Album Review: Julian Casablancas and The Voidz – Tyranny


Thirteen years have passed since the release of The Strokes amazing debut-album “Is This It”, and it’s pretty hard to imagine that the man behind it is the same that made this “Tyranny”.

Obviously, a great deal has happened since – The Strokes split-up then got back together, and most of the members had side-projects. Plus, we knew Casablancas’ influences are way beyond fellow New-Yorkers Television and The Velvet Underground: in 2009, his LP “Phrazes For The Young” showed great vibes of 80s’ dance-pop, and he appears on “Instant Crush” from Daft Punk’s “Random Access Memories”.

Still, “Tyranny” remains what one could call an “UMO” (Unidentified Musical Object.) Pretty much everything feels strange with this album, starting with that 11-minutes track “Human Sadness” as first single, which could be summarized as a long and painful complaint. To say it is not designed for radio would be an understatement.

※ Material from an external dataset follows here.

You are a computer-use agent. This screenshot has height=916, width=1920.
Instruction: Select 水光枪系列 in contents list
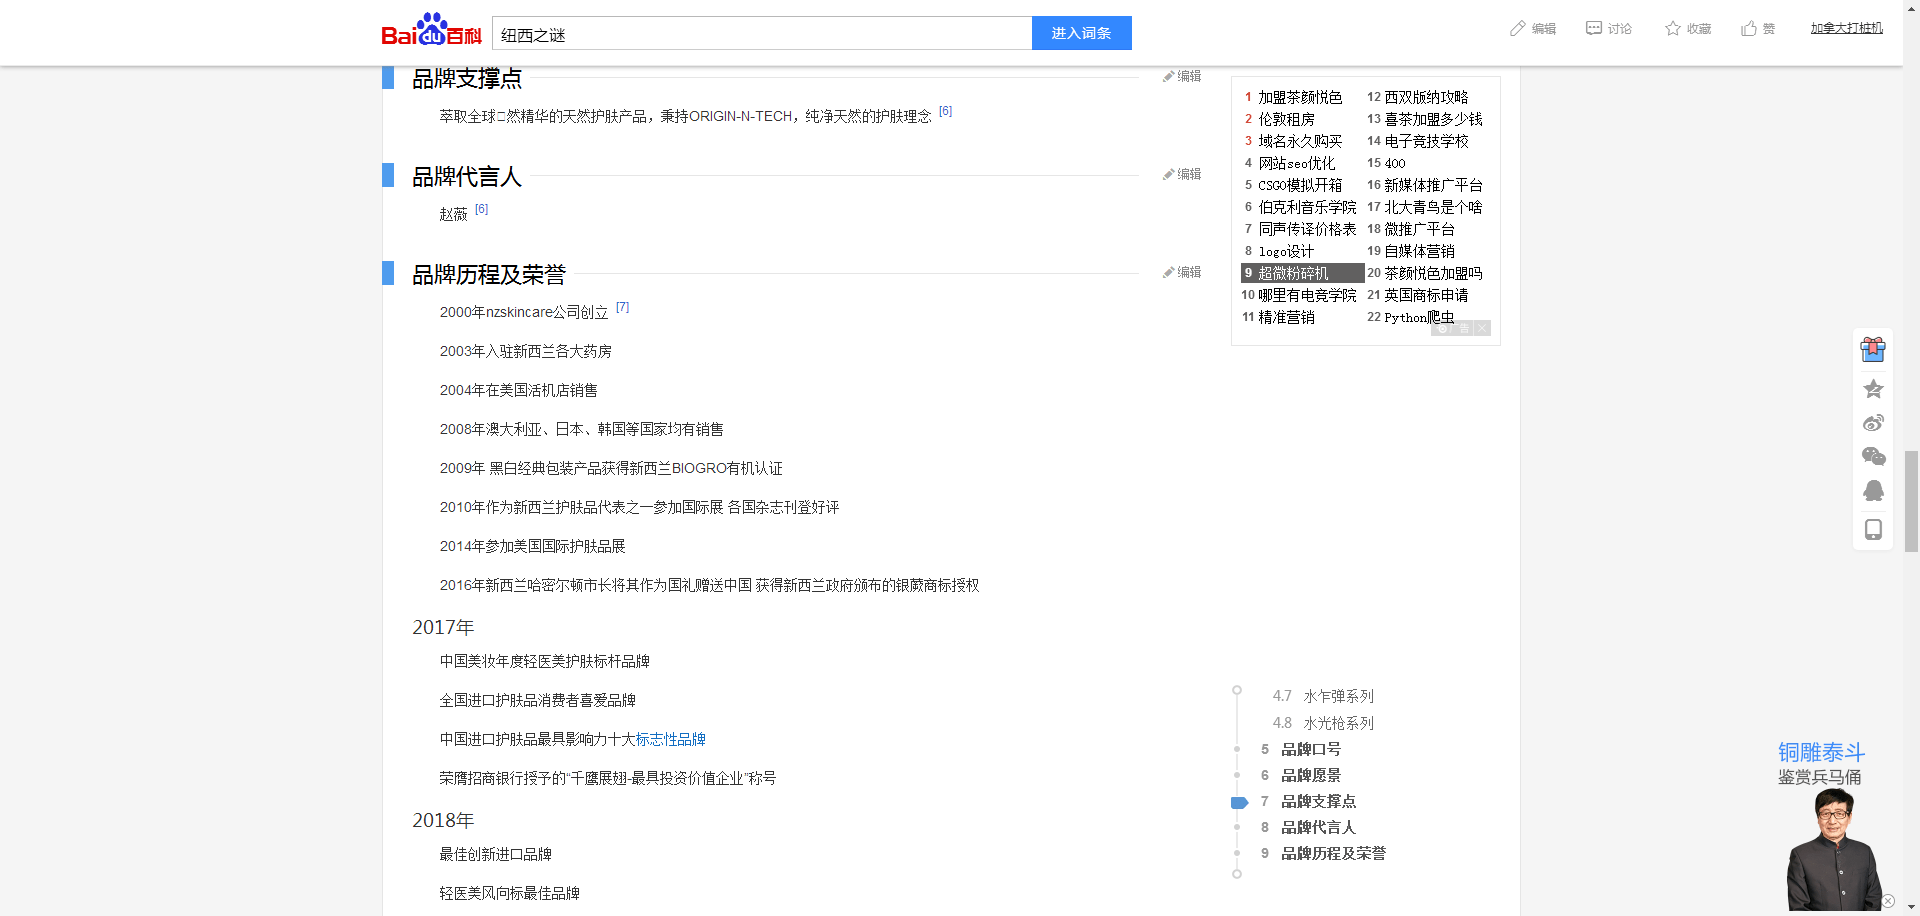(x=1339, y=723)
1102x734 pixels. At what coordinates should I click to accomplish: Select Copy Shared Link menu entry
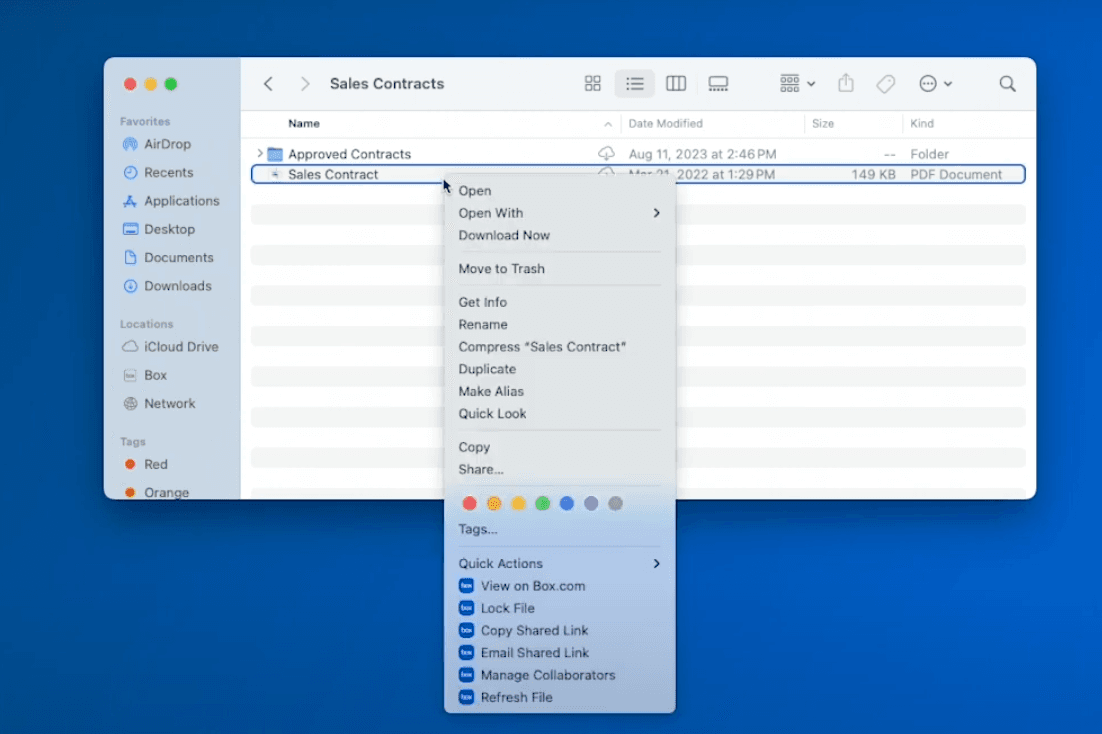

Actually, except for the second single “Where No Eagles Fly” – of a way more classical and easy shape -, nothing in that album seems to be done to facilitate its listening. This is clearly an hour of experimental material. Julian Casablancas recently stated that, while he had to restrain himself on his previous solo effort, he had here the opportunity to reach what he always aimed. Strangely though, his work sounds unfinished.

There definitely are good ideas in every of these 12 songs but they always end up lost in the maze of their structure, as if there were 3 different tracks in one. Add sounds of 8-bits video games, radio-like extracts and bleeding guitars, and the result might too often be a barely audible noise. Of course, not everything is to be thrown away, and if you accept their strangeness, “Dare I Care”, “M.utually A.ssured D.estruction” or “Business Dog” are pretty decent tunes. Plus, the album comes in the form of an USB lighter, which is kind of cool.

Maybe Casablancas just tried too hard to make an ultra-elaborate record when it’s sometimes best to stick to simplicity. Have a listen though; you might actually apprehend “Tyranny” in a completely different way.